Ecole élémentaire Canardière, juin 2024

 

L’enquête révèle aussi que la raison d’être de la cour dans les représentations est très fortement orientée vers l’intérêt de l’enfant. Quel est votre analyse de ce résultat ?

Il existe un consensus sur le point commun de toutes les cours Oasis, à savoir le bien-être des enfants. Lors de la réflexion sur la nouvelle cour, on arrive donc directement aux usages dans l’intérêt des enfants. Or je pense qu’il faudrait dépasser ces notions, très anthropocentrées. Les géographes parlent de la cour comme « un territoire apprenant ». Les enfants doivent apprendre à sortir de leur « petit monde ». C’est ça grandir : aller au-delà de ses perceptions propres. L’enfant pense d’abord à son plaisir immédiat, ce qui est naturel. Or il existe un décalage total entre le désir brut des enfants, qui sont centrés sur eux-mêmes, et l’apprentissage que doit leur apporter l’école. Le risque est de transformer la cour d’école en square, qui n’est pas nécessairement apprenant. A mon sens, l’espace de la cour doit guider l’enfant vers un dépassement de lui-même. Je propose donc d’axer davantage sur l’éducation à l’empathie, qui exige de s’intéresser aux autres, humains, non-humains et même au non-vivant : l’eau, l’air, la terre.
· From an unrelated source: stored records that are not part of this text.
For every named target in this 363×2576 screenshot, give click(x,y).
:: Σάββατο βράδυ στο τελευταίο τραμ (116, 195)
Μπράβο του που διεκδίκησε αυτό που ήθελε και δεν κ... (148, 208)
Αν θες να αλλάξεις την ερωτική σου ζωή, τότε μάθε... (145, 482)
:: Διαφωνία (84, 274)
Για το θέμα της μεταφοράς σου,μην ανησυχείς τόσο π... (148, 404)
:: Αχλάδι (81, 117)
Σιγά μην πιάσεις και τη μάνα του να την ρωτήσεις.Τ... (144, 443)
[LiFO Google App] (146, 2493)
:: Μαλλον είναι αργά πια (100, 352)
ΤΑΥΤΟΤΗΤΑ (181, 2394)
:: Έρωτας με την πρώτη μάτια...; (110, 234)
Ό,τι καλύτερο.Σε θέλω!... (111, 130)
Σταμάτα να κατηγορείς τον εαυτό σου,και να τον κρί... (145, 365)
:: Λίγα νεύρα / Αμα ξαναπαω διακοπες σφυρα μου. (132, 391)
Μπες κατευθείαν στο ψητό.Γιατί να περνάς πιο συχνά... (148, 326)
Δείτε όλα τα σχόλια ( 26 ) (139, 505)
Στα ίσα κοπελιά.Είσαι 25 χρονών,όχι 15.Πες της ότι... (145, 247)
En éco-psychologie, on parle de développer l’amitié, ou l’amour de la nature. Moi je préfère parler d’empathie. Il faut d’abord connaître avant de protéger, mais cela ne suffit pas. Et par ailleurs, l’affect ne se commande pas. Or même sans affect, il y a la nécessité de protéger, c’est une question de respect.
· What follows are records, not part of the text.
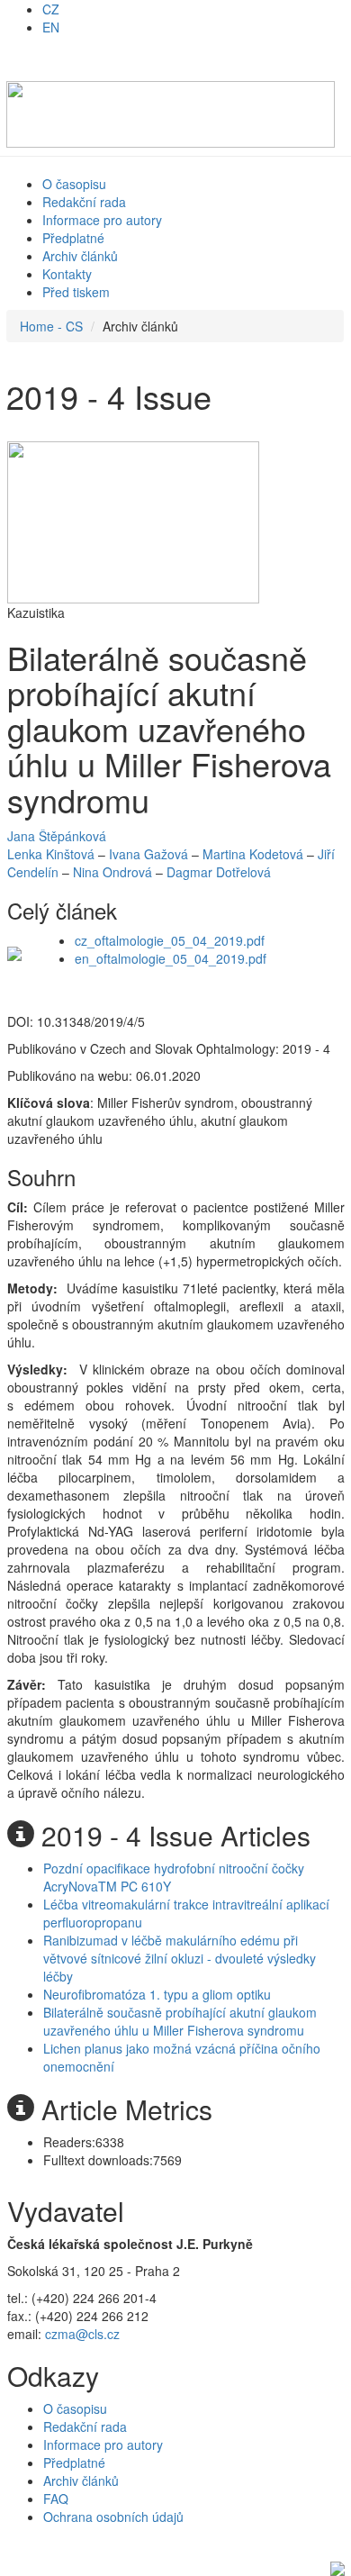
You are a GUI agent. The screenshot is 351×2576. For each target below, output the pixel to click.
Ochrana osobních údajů (113, 2517)
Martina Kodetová (252, 854)
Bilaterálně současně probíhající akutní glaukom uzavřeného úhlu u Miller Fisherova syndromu (180, 2021)
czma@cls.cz (82, 2334)
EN (50, 27)
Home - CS (51, 326)
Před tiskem (76, 292)
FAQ (55, 2499)
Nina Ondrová (112, 872)
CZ (50, 9)
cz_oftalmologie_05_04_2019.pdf (170, 940)
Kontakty (67, 274)
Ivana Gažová (148, 854)
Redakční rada (84, 202)
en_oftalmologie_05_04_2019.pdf (170, 958)
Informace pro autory (102, 220)
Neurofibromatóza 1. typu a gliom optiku (157, 1994)
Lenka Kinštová (50, 854)
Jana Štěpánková (56, 836)
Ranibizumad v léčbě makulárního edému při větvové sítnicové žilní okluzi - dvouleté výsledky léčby (179, 1958)
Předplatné (73, 238)
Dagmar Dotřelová (218, 872)
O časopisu (74, 184)
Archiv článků (80, 256)
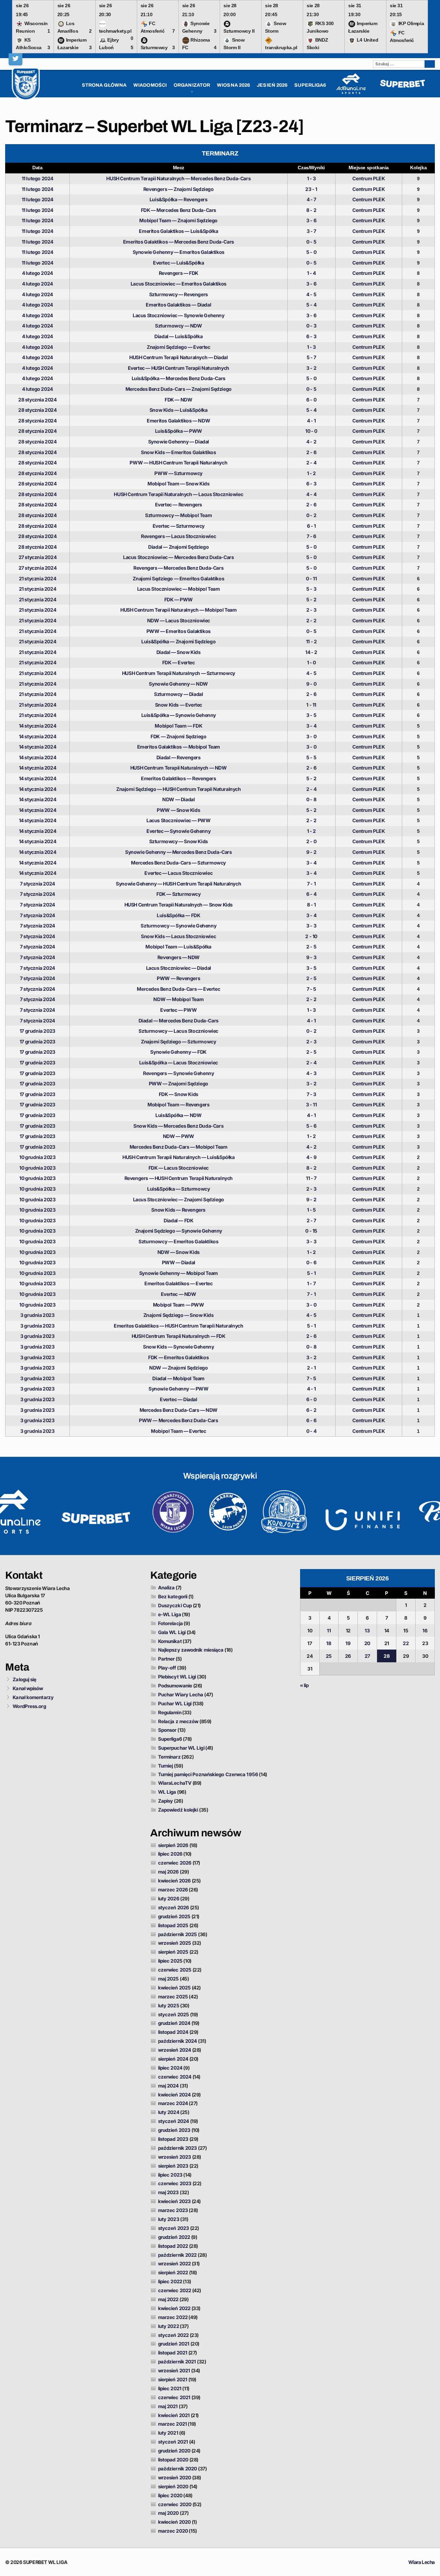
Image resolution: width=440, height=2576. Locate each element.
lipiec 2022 (170, 2281)
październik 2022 (177, 2255)
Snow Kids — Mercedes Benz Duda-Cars (178, 1126)
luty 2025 (168, 2005)
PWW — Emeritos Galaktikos (178, 631)
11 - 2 (311, 641)
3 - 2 (311, 368)
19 (348, 1643)
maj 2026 (168, 1872)
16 (425, 1630)
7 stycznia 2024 (37, 884)
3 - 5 (311, 715)
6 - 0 (311, 399)
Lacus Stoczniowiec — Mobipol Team (178, 589)
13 (367, 1630)
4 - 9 (311, 1157)
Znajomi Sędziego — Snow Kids (178, 1315)
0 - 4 (311, 1431)
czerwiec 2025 (174, 1970)
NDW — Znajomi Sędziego (178, 1368)
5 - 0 (311, 252)
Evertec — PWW (178, 1010)
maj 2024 (168, 2086)
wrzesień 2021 (174, 2370)
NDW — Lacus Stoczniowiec (178, 620)
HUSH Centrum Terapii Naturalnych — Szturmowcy (178, 673)
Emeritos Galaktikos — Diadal (178, 305)
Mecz (178, 167)
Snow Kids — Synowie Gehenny (178, 1347)
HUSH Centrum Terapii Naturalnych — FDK (179, 1336)
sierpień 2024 (173, 2059)
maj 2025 (168, 1979)
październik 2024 (177, 2041)
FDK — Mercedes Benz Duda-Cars (178, 210)
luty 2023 (168, 2219)
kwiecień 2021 (174, 2415)
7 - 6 (311, 536)
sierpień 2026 (173, 1845)
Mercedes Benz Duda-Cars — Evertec (178, 989)
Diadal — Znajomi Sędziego (178, 547)
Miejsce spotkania (369, 167)
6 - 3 (311, 336)
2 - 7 (311, 1220)
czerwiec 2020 (174, 2504)
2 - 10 (311, 936)
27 (367, 1656)
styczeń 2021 (173, 2442)
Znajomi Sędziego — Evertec (178, 347)
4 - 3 (311, 1073)
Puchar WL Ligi (174, 1703)
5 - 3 (311, 589)
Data (37, 167)
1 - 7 (311, 1283)
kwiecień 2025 (174, 1987)
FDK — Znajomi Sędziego (178, 736)
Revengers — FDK (178, 273)
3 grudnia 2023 (37, 1315)
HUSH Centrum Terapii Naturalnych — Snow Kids (178, 905)
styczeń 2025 (173, 2014)
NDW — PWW (178, 1136)
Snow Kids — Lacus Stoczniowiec (178, 936)
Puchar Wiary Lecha (181, 1694)
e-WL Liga (169, 1614)
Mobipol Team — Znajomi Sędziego (178, 220)
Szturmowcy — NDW (178, 326)
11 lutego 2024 (37, 178)
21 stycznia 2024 (37, 578)
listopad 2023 (173, 2139)
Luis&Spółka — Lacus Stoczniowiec (178, 1062)
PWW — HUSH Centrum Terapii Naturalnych (178, 462)
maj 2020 (168, 2513)
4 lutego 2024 (37, 273)
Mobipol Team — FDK (178, 726)
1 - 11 (311, 705)
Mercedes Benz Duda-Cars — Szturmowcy (178, 863)
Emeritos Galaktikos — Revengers (178, 778)
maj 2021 (168, 2406)
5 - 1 (311, 1273)
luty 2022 (168, 2326)
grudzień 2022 (174, 2237)
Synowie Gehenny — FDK (178, 1052)
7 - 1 (311, 884)
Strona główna (104, 85)
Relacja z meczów (178, 1721)
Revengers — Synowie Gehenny (178, 1073)
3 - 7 (311, 231)
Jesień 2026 (272, 85)
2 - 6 (311, 452)
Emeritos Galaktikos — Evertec (178, 1283)
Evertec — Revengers (178, 504)
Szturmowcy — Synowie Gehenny (178, 926)
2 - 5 (311, 946)
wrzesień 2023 (174, 2157)
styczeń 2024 (173, 2121)
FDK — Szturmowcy (178, 894)
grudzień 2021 (173, 2344)
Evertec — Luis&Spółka (178, 263)
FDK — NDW (178, 399)
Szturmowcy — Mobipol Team (178, 515)
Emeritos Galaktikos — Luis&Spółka (178, 231)
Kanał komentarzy (33, 1697)
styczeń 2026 (173, 1907)
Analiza (166, 1587)
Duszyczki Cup (175, 1605)
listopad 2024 (173, 2032)
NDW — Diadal (178, 799)
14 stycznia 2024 (37, 726)
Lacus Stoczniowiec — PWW (178, 820)
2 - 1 (311, 1368)
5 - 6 (311, 1126)
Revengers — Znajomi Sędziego (178, 189)
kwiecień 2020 (174, 2522)
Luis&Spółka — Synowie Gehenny (178, 715)
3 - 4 (311, 726)
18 (328, 1643)
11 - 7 (311, 1178)
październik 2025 (177, 1934)
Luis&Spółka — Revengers (179, 199)
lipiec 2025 (170, 1961)
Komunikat (170, 1641)
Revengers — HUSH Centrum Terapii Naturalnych (178, 1178)
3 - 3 (311, 926)
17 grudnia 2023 (37, 1031)
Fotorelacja (170, 1623)
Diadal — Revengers (178, 757)
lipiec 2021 (170, 2388)
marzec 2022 (173, 2317)
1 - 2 (311, 473)
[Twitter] (15, 58)
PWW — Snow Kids (178, 810)
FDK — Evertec (178, 662)
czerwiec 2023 (174, 2183)
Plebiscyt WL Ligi (177, 1676)
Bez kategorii (172, 1596)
Comment s’y prendre concrètement, pour éduquer à l’empathie envers le vivant non-humain et même le non-vivant ?

Lors de mon expérience à Tours, nous avions mis en place des exercices consistant à « se mettre à la place de » : une hirondelle, une coccinelle… J’ai reproduit cette expérience à l’école Vinci à l’Elsau, en distribuant l’image d’un animal aux enfants et en les invitant à s’interroger sur leurs besoins fondamentaux : que mangent-ils ? Où dorment-ils ? Comment se protègent-ils ? Ce jeu de rôle est un exercice d’empathie. On peut même se mettre dans la peau d’une goutte d’eau qui tombe dans la cour d’école : qu’est-ce que je deviens ?

Dessins d’adulte d’une cour connue (en haut) et d’une cour idéalisée (en bas), réalisés dans le cadre de l’enquête.

En pratique, à quel résultat peut-on aboutir en s’appuyant sur cette méthode ?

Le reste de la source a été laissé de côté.